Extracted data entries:
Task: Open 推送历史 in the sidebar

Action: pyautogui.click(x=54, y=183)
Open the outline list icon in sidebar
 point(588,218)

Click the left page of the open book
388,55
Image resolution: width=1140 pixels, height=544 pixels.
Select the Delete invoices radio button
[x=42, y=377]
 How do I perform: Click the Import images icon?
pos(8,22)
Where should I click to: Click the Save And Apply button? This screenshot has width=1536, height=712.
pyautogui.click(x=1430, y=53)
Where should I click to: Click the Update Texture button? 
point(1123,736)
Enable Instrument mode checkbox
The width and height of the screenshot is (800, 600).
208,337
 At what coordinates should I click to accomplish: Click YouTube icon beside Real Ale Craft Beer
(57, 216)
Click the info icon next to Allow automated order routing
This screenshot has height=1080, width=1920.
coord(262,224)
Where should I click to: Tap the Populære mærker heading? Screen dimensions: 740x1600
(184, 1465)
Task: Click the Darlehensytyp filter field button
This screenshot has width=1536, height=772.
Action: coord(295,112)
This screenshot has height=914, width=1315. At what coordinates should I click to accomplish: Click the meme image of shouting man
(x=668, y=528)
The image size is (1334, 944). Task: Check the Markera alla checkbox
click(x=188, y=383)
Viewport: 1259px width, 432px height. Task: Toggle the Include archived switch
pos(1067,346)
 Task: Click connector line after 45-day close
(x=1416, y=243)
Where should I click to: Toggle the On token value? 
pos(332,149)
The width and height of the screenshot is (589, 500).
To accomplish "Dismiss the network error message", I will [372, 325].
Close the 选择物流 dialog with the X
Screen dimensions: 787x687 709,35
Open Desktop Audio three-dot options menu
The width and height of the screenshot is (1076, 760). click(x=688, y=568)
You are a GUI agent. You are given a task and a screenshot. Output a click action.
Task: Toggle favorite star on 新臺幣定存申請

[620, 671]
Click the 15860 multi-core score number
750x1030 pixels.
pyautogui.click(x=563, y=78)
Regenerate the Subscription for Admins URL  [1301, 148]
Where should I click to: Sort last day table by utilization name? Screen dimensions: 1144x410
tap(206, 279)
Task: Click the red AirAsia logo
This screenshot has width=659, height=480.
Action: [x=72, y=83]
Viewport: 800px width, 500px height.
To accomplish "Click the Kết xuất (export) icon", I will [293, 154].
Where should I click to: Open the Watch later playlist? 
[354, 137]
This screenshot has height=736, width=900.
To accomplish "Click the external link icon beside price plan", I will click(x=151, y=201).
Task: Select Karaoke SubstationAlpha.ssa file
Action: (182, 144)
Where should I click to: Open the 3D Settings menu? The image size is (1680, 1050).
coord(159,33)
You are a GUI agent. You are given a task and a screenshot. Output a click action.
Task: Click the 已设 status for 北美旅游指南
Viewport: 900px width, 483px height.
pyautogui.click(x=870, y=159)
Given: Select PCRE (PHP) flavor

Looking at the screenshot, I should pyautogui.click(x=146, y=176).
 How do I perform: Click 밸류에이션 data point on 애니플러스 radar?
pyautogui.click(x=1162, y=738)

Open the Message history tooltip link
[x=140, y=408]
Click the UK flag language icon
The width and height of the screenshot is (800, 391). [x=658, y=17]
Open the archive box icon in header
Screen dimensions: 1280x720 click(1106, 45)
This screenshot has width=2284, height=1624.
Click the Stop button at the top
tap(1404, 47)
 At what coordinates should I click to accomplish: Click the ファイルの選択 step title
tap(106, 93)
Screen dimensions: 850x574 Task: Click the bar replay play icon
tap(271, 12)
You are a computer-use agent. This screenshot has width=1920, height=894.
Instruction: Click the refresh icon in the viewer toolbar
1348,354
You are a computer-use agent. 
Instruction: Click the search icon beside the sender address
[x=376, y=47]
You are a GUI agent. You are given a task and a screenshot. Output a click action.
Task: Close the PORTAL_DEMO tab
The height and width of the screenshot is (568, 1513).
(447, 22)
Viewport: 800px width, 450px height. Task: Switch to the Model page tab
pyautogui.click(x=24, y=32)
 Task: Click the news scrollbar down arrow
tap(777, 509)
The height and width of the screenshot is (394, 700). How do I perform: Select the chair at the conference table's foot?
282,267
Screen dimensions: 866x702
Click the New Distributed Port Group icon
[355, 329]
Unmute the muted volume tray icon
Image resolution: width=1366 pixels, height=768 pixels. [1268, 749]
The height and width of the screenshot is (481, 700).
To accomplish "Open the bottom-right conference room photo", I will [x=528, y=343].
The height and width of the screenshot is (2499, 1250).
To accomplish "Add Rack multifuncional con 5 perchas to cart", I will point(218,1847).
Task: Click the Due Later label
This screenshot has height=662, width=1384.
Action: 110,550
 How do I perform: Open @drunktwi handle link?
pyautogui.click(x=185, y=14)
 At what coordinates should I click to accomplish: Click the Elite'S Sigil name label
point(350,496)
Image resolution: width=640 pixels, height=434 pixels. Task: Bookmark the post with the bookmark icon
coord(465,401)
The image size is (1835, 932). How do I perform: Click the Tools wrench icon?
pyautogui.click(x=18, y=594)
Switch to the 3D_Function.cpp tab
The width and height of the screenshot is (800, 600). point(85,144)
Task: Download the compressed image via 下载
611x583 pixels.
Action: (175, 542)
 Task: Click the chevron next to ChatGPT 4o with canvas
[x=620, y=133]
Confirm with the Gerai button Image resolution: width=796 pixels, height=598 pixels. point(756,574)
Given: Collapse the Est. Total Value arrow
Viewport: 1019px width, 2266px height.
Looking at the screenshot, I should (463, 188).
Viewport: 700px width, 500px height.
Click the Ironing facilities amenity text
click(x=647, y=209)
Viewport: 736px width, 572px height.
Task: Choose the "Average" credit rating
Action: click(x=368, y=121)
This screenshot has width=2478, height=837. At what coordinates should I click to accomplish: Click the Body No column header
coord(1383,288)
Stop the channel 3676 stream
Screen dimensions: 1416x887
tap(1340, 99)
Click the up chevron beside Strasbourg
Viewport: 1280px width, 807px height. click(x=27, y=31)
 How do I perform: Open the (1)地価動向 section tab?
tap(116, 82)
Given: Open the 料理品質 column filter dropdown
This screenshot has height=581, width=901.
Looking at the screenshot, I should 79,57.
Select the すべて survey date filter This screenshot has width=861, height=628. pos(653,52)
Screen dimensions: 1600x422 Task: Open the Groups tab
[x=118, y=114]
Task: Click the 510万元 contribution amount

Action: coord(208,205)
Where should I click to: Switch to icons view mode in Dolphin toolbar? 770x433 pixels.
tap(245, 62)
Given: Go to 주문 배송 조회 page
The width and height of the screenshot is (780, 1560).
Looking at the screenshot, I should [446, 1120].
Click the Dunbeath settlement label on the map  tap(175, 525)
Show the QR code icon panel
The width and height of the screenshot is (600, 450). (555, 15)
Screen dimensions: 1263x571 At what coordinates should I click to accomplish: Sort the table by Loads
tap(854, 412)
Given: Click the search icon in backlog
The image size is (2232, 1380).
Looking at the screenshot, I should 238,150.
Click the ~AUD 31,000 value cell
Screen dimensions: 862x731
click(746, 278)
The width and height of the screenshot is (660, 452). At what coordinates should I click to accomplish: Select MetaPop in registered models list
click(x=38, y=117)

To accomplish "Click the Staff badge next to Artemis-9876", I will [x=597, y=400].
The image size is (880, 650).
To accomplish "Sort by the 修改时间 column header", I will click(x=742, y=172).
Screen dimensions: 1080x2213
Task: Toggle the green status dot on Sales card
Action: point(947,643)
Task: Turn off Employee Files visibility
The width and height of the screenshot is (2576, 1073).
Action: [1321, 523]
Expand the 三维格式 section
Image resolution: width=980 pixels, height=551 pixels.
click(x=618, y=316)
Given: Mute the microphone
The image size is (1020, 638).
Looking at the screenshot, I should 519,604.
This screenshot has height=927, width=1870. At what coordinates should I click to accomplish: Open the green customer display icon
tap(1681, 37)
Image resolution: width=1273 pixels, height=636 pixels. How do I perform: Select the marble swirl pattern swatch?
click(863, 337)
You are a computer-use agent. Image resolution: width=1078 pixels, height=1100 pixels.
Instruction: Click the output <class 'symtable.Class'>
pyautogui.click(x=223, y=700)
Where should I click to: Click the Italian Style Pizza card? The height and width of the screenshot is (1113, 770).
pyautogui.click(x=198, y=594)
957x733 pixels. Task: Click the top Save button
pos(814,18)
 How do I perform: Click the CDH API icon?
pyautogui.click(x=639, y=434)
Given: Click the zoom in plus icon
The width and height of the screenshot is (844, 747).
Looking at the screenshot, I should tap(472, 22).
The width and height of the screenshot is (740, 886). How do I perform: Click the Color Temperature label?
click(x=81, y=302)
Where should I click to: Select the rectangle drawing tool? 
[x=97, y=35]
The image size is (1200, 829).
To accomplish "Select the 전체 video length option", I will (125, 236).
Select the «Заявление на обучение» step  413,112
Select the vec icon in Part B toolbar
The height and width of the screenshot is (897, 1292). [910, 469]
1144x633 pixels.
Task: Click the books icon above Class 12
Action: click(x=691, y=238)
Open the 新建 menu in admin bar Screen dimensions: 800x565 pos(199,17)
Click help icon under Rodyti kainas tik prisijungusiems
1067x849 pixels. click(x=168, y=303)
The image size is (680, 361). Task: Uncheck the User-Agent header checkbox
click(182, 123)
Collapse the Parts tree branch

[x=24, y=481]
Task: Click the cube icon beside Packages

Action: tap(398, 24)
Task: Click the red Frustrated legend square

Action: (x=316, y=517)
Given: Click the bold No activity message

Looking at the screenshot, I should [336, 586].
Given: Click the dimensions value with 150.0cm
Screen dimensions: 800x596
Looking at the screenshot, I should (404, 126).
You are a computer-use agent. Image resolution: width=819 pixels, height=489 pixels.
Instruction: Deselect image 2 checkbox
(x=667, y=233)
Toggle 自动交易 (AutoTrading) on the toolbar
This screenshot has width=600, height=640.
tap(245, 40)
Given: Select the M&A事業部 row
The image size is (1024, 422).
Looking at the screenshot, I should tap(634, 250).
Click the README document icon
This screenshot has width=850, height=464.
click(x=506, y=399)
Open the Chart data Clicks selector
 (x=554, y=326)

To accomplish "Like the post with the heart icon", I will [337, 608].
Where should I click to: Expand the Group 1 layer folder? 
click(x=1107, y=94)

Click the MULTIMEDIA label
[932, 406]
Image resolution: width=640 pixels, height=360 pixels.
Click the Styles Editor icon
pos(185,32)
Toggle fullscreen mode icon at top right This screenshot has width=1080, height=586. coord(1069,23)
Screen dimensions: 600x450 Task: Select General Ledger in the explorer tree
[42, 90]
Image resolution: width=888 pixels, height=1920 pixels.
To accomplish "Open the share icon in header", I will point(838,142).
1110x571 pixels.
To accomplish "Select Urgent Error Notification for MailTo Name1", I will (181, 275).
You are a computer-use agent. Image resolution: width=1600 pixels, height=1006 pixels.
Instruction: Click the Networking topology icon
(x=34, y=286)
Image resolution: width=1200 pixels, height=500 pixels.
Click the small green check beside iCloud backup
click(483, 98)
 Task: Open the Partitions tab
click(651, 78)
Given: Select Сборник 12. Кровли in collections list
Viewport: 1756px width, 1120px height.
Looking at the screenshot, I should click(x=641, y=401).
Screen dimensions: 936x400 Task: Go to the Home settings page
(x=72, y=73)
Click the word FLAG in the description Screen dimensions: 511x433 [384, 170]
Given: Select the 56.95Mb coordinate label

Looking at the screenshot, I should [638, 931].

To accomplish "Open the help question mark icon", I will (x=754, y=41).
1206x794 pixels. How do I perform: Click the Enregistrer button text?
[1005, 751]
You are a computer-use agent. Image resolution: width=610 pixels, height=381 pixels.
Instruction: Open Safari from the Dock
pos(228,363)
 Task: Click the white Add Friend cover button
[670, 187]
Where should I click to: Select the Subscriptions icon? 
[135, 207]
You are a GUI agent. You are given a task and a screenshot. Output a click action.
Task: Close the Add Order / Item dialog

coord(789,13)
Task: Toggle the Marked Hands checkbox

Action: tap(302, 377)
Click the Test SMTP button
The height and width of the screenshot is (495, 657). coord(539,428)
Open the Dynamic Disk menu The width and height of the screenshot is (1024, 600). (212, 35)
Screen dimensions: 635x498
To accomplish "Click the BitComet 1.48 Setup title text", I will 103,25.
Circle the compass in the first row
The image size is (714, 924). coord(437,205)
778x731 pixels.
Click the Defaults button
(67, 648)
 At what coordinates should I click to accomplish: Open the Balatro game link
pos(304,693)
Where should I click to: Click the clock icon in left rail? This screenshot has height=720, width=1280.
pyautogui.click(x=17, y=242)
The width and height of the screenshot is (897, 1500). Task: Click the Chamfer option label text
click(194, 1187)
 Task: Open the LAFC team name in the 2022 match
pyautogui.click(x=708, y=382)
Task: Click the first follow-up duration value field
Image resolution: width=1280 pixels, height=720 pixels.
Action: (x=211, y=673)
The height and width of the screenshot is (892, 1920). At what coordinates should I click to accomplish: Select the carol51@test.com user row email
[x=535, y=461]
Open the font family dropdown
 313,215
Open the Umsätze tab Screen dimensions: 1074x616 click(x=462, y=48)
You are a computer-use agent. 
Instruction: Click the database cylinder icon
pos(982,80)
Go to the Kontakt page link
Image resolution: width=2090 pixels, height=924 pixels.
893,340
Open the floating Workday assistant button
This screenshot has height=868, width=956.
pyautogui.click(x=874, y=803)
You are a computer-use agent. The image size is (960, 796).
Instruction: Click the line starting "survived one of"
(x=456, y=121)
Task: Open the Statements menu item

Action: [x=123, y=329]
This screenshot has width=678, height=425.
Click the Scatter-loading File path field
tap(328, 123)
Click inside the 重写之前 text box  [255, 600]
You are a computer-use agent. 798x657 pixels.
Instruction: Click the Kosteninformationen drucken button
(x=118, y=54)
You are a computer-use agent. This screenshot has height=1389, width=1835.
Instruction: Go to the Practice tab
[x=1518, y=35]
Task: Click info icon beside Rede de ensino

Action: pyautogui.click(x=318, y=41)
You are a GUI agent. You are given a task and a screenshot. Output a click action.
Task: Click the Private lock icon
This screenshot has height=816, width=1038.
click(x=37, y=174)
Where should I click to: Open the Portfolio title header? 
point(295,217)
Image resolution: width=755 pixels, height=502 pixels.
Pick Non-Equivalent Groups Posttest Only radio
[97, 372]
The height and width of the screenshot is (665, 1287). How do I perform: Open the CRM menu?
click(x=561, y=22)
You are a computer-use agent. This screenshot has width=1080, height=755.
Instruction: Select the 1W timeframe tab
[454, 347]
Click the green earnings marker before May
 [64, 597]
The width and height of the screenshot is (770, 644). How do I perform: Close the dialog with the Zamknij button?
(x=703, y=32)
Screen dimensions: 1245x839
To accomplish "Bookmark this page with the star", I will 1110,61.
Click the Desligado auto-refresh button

# Problem details
Of the entries above, repeat exactly the lines from the line with "You are a computer-use agent. Image resolution: width=1600" through the line with "You are a computer-use agent. Image resolution: width=610", both of them included.

# Output for this exercise
You are a computer-use agent. Image resolution: width=1600 pixels, height=1006 pixels.
Instruction: Click the Networking topology icon
(x=34, y=286)
Image resolution: width=1200 pixels, height=500 pixels.
Click the small green check beside iCloud backup
click(483, 98)
 Task: Open the Partitions tab
click(651, 78)
Given: Select Сборник 12. Кровли in collections list
Viewport: 1756px width, 1120px height.
Looking at the screenshot, I should click(x=641, y=401).
Screen dimensions: 936x400 Task: Go to the Home settings page
(x=72, y=73)
Click the word FLAG in the description Screen dimensions: 511x433 [384, 170]
Given: Select the 56.95Mb coordinate label

Looking at the screenshot, I should [638, 931].

To accomplish "Open the help question mark icon", I will (x=754, y=41).
1206x794 pixels. How do I perform: Click the Enregistrer button text?
[1005, 751]
You are a computer-use agent. Image resolution: width=610 pixels, height=381 pixels.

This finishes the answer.